* [Recorded information]
▬▬▬
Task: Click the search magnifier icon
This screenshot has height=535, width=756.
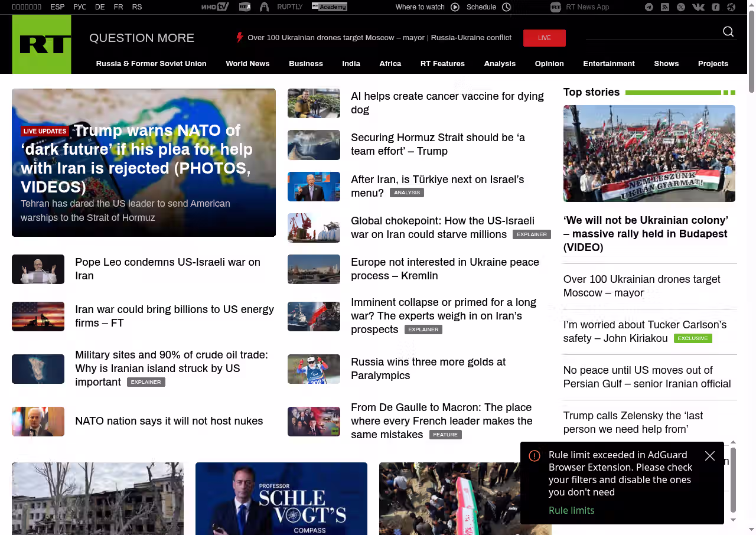Action: point(728,32)
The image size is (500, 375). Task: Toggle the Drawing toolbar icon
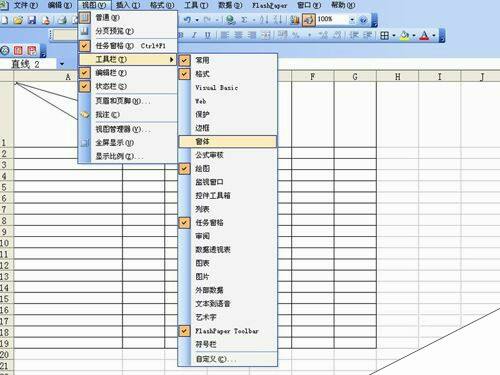click(309, 20)
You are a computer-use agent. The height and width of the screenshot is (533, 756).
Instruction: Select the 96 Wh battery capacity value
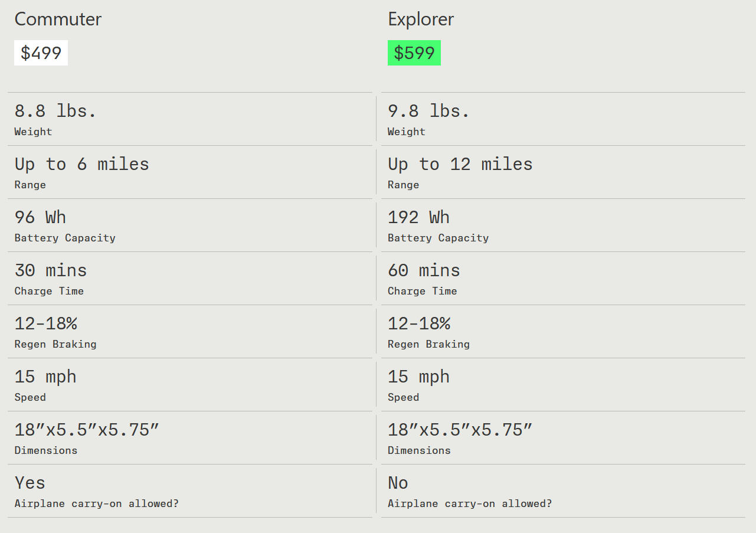point(40,217)
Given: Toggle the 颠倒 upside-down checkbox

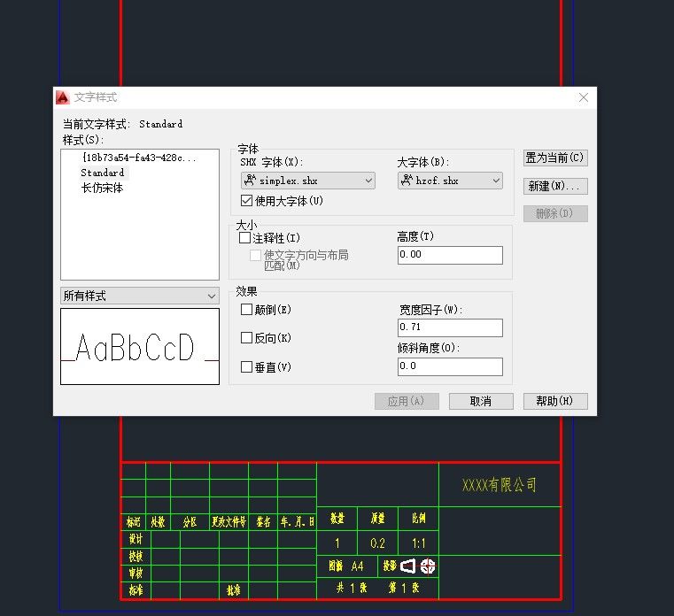Looking at the screenshot, I should click(247, 310).
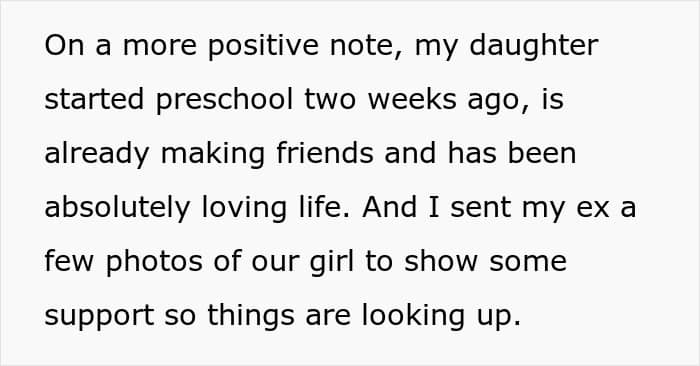Image resolution: width=700 pixels, height=366 pixels.
Task: Place cursor on the word "already"
Action: [96, 154]
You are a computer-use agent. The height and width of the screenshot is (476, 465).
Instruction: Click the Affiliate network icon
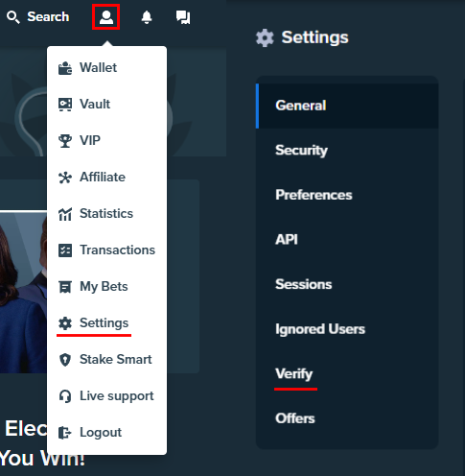pyautogui.click(x=65, y=178)
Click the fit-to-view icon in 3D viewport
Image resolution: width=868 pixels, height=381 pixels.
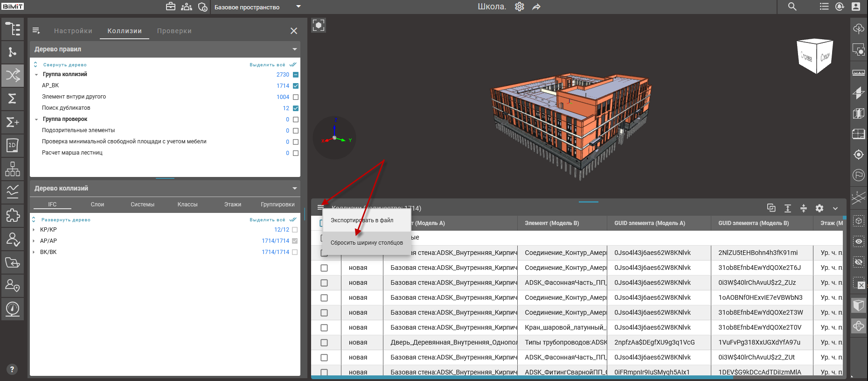[319, 25]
▬▬▬
* [To do] Find how many lines contain "computer" in the data. Write that number and nothing else.

* [Answer to this problem] 2